Ritesh Presswala & Karthik Krishnan
Sugar has been on an 18-month high — no pun intended. The sweetening agent was trading at close to Rs 3600 a quintal (a quintal is 100 kg) on Wednesday. It also saw its biggest gain in a month.
One of the main contributors to the rise in sugar prices was Brazil’s gaining currency. The South American country is the world’s top producer and exporter of sugar and if its output falls, supplies will shrink, leading to a spike in prices. A weak real is good for Brazil’s exporters.
But during this year Brazil’s currency has gone up 15 percent so far against the US dollar – and that has made all the difference. Sugar exports from the country became uncompetitive. Therefore, there was a shortfall in supply. Other major exporters including India, Vietnam, Thailand and Pakistan looked to fill in the gap.
However, in India, drought played spoilsport and hurt the crop. The production fell as a result.

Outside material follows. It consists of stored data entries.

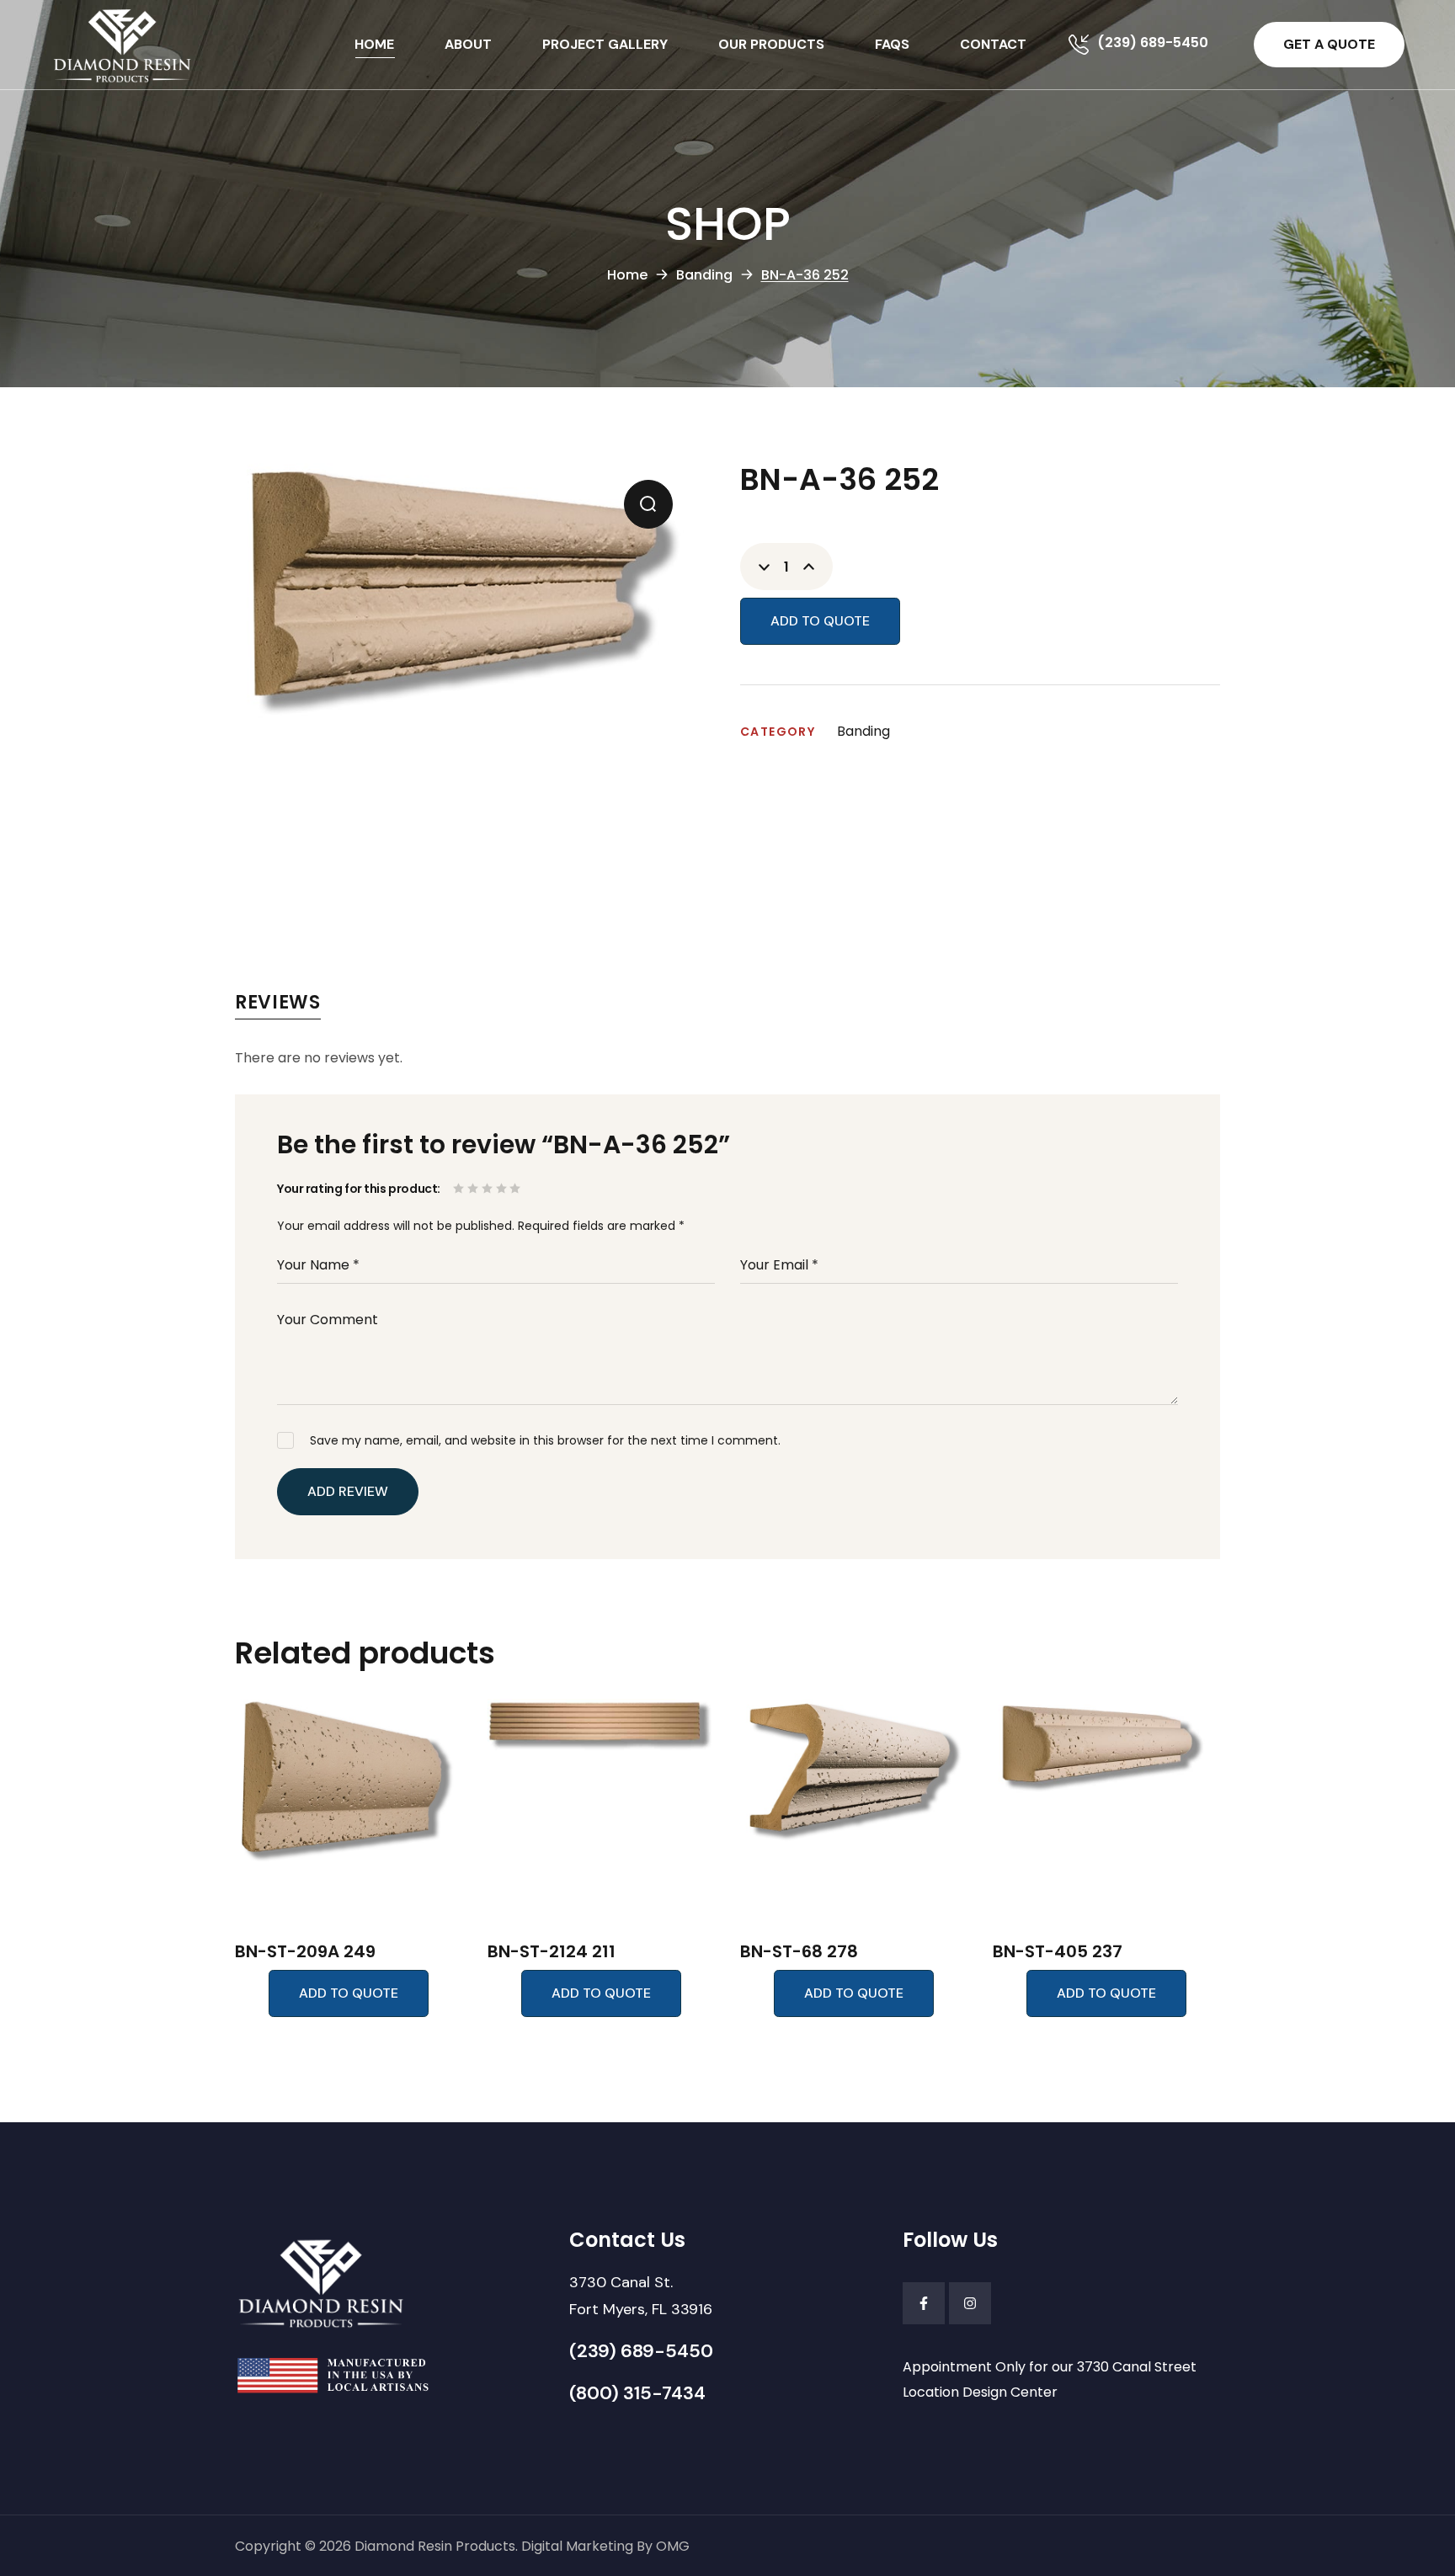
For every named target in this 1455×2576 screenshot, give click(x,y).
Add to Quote (820, 621)
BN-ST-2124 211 (552, 1951)
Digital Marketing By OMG (605, 2546)
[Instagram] (970, 2303)
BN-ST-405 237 (1057, 1951)
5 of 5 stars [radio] (516, 1188)
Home (627, 275)
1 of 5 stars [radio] (460, 1188)
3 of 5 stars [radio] (489, 1188)
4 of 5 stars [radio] (503, 1188)
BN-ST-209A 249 (305, 1951)
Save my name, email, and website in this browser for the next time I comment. (545, 1440)
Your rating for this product (357, 1188)
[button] (1329, 44)
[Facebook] (924, 2303)
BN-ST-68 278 (799, 1951)
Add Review (347, 1491)
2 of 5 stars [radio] (474, 1188)
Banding (704, 275)
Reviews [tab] (278, 1002)
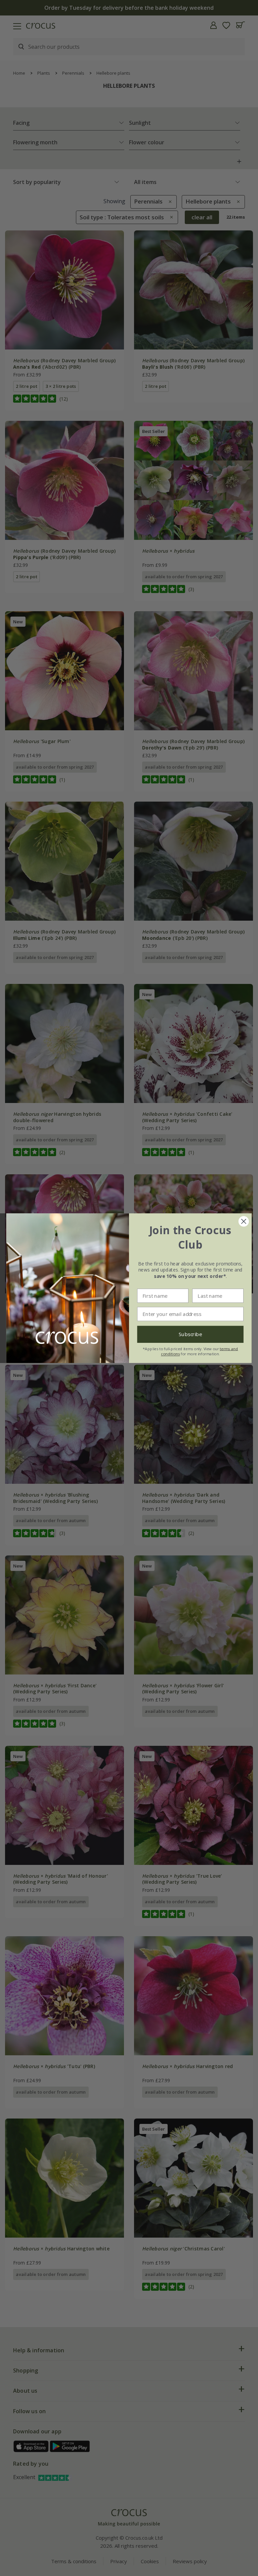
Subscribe (190, 1334)
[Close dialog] (243, 1221)
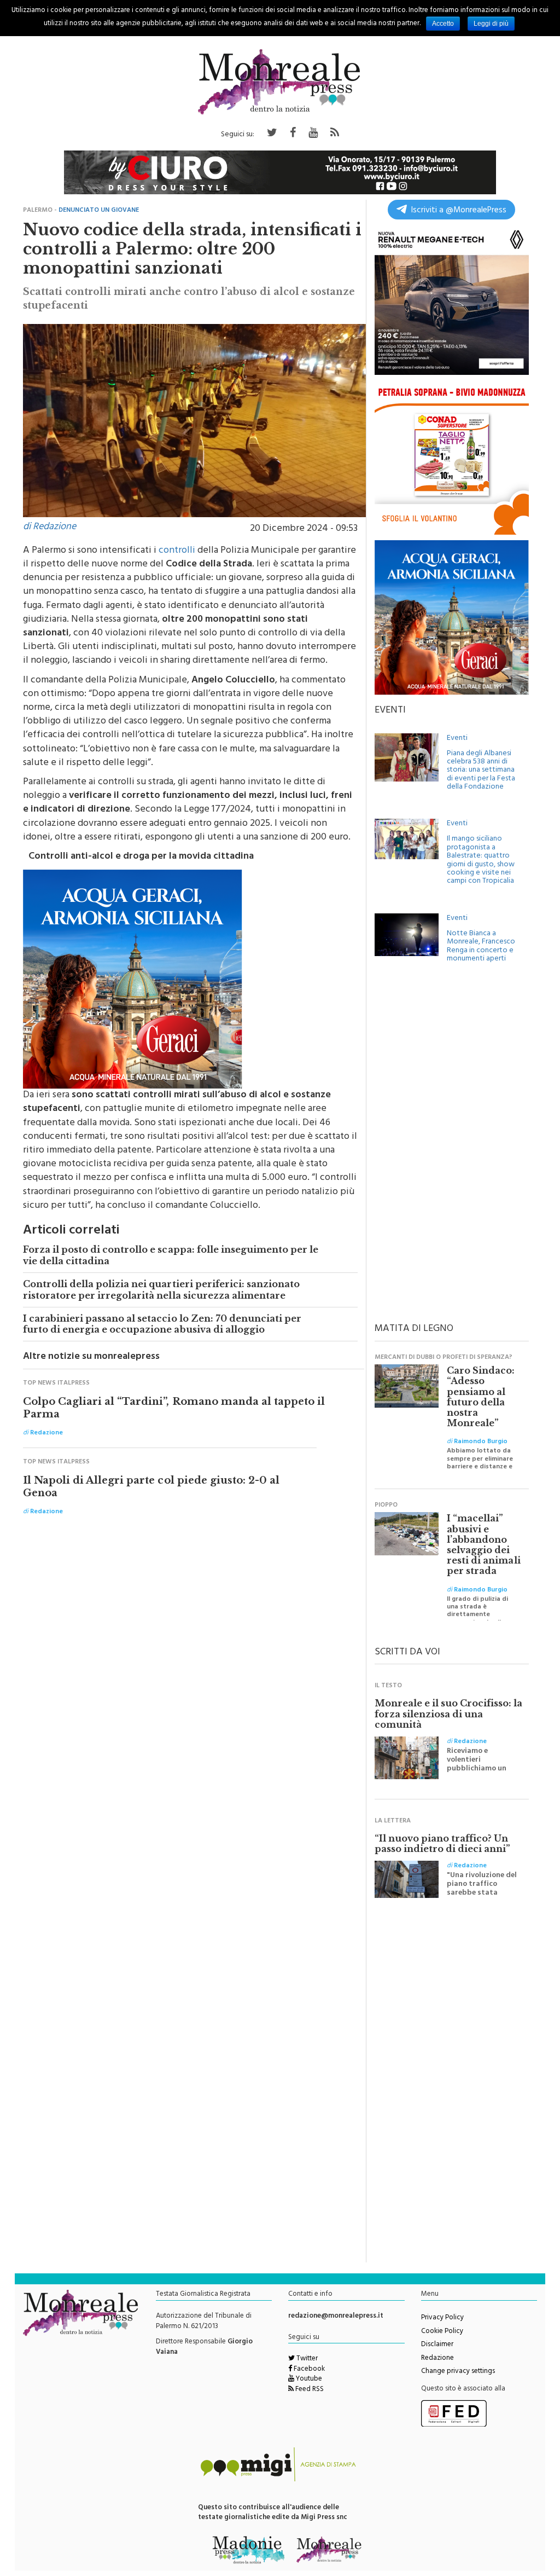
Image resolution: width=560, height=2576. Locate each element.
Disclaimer (437, 2345)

To be fair, the Cabinet had on April 28 given its all-clear to Food Ministry’s move to empower state governments to impose stock holding limits on sugar traders. But that still hasn’t had a great impact on prices coming down, thanks to the drought.
Sugar prices have overtaken Rs 40 a kg in most places. Reports suggest that India’s sugar output may come down to 25 million tonnes in FY16 (marketing year is between October-September), as against 28.3 million tonnes in the previous year.
While the price hike is certainly bad news for consumers, sugar mills and their investors have somethig to smile about.